Abstract
Introduction
The deltamotion bearing system provides a large bearing even with small acetabular components. With optimally placed components the risk of dislocation is extremely low. However the acetabular component is a monobloc system and has significant technical considerations. This is an early series of patients to determine whether a monobloc system can be reliable placed in an acceptable position
Method
66 consecutive deltamotion cases were performed between 1/09/2010 and 31/12/2011. 52 cases were in primary operations and 14 were in revisions. In each case the surgical technique was modified and a trial reduction was performed using the pinnacle trial shell and liner. This enabled the surgeon to determine the optimum combined anteversion before insertion of the definitive component.
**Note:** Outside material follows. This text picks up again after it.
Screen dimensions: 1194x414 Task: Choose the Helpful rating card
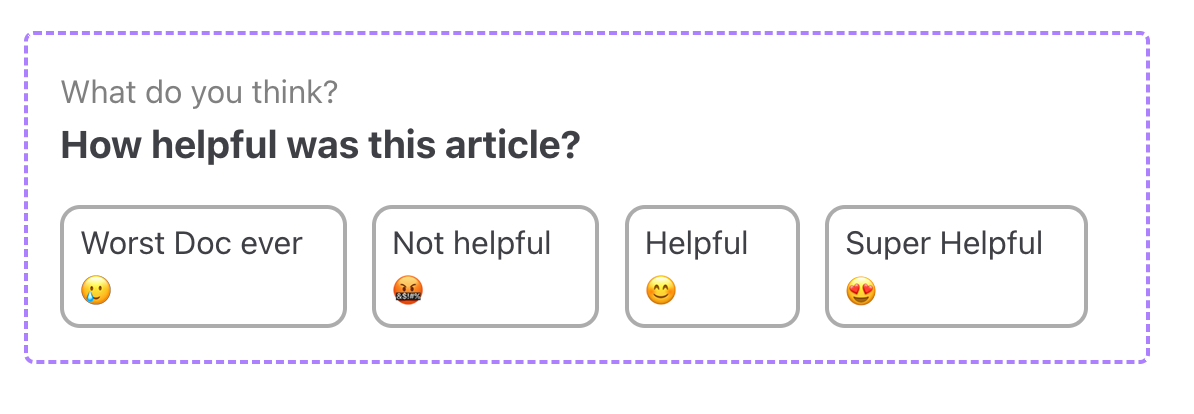(712, 266)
In no case was a component sacrificed due to failure to achieve adequate press fit fixation. In each case the acetabular component was assessed to determine the angle of inclination and version. 32 cases had follow up of greater than 1 year and these patients were contacted telephonically and interviewed concerning adventitious noises.
Results
No patients have been revised. There have been no dislocations and no sepsis. No patients report any adventitious noises at 1 year follow up. The average angle of inclination was 40° (32–55°) and the average version was 12° (0–28°).
Discussion
The deltamotion system provides large ceramic bearings from a shell size of 44mm upwards. No other system can offer this advantage. With a small modification to the surgical technique the monobloc system can be reliably placed in an acceptable position.